Amadeus è tornato a essere il soldatino mandato allo sbaraglio sul fronte della pandemia per evitare che la Rai perdesse il suo tesoretto. Soprattutto con tante teste traballanti alla vigilia di rese dei conti economiche e politiche. E, per fretta e avidità, la tv di Stato (e Amadeus) è caduta nello stesso errore fatto lo scorso autunno quando ha trasmesso il documentario su Chiara Ferragni (1 milione e 600mila euro d’incassi al botteghino), seguito da una intervista di Simona Ventura. Fu un flop clamoroso. Share bassissimo. L’insuccesso fu interpretato come la prova definitiva che il pubblico della Rai è fatto di vecchi.

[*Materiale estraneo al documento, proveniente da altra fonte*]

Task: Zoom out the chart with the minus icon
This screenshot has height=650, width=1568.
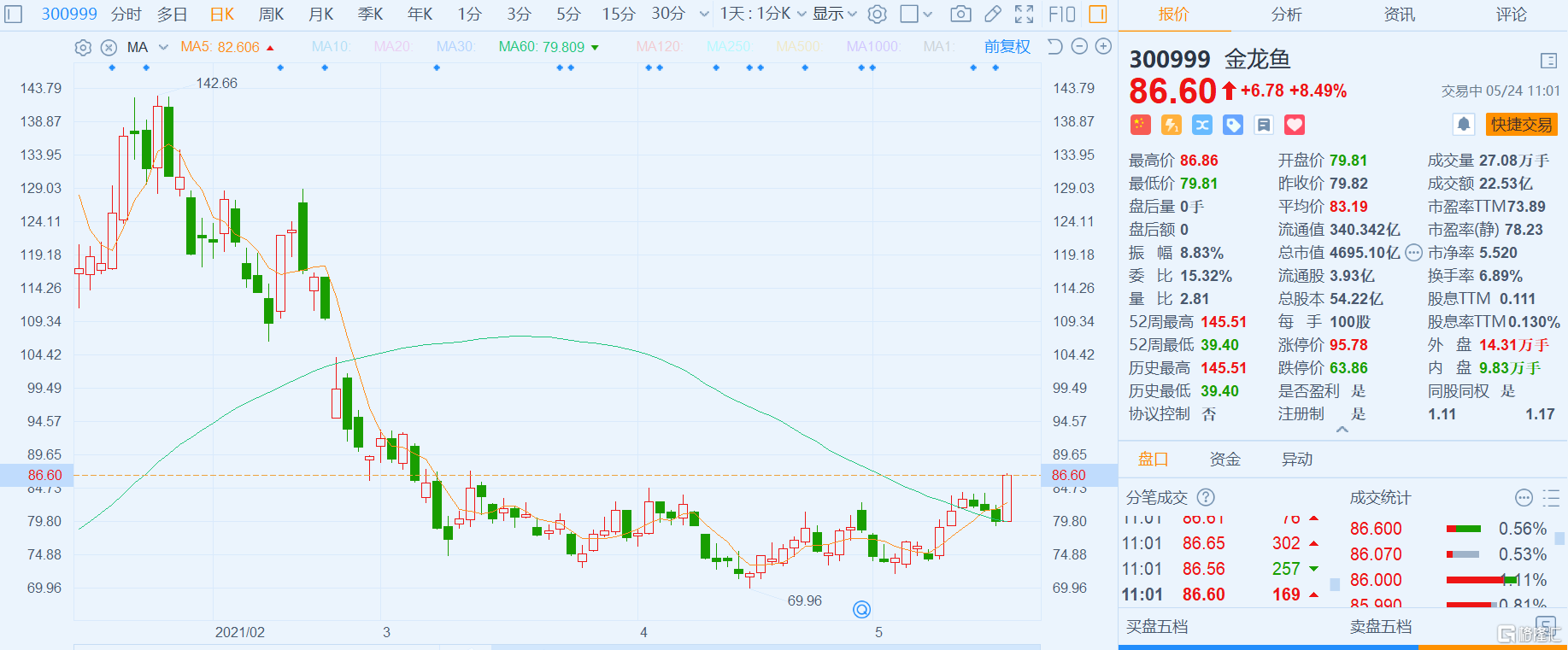Action: tap(1079, 47)
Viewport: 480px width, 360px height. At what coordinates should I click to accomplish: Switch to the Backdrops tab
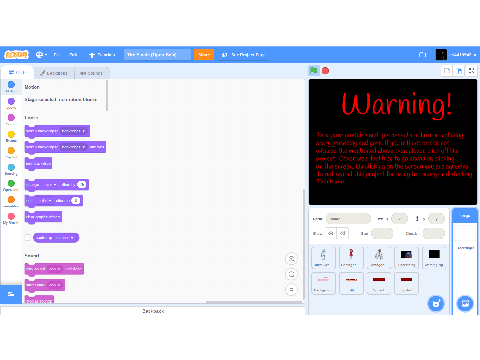(54, 73)
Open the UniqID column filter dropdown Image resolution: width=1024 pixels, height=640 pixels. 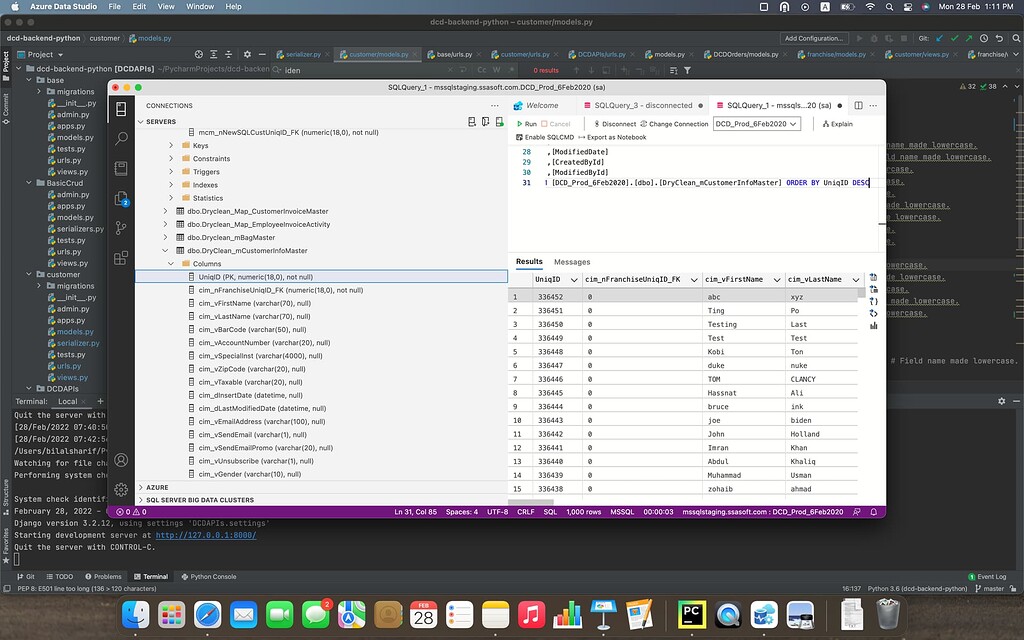click(x=573, y=279)
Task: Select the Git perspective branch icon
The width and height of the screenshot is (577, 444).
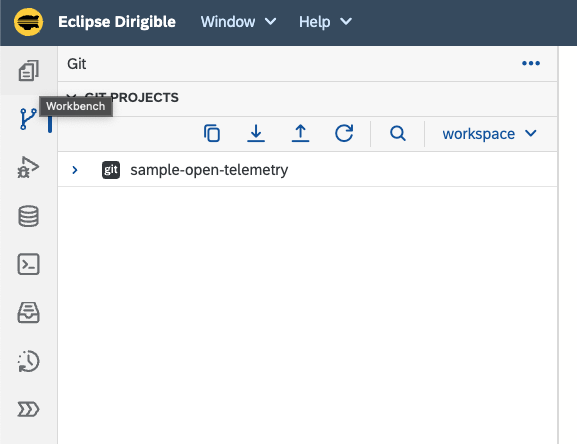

Falso. L’errore della Rai è stato quello di raccontare la storia di Chiara Ferragni con strumenti e metodi tradizionali. Mettendola davanti a Simona Ventura, convinta di doverla spiegare come un’aliena, una ragazza favolosa, quando la influencer è semplicemente una ragazza che, per narrarsi, usa i mezzi del suo tempo meglio di tutti noi.
Stesso errore per Amadeus. «Dobbiamo capire che questo Festival inevitabilmente rappresenta una forte rottura», si è difeso ieri. «Quando ho parlato di “70+1” era questo il senso. In una situazione come questa, in un anno dove è cambiato il mondo, il Festival che stavamo pensando era un Festival che andava in una direzione di assoluto cambiamento, non di un timido cambiamento».
La sua rivoluzione è però una incompiuta. Amadeus ha voluto raccontare la nuova Italia musicale, quella dei cantautori indie e dei rapper, quella che fa record di visualizzazioni e stream, con strumenti e metodi tradizionali, anacronistici. È scaturita una narrazione distorta, fuori sincronia, sbiadita. In una struttura e in una ambientazione antica stride l’inserimento di oggetti di modernariato.
Per portare a termine questa “rivoluzione”, si dovrebbe avere il coraggio di cambiare formula. Alcuni spunti, tra l’altro, sono arrivati da questa edizione: le autonarrazioni di Elodie e di Achille Lauro con i loro quadretti potrebbero essere le basi da cui ripartire. Ecco, piuttosto che al Festival della ripartenza, si doveva pensare alla ripartenza del Festival.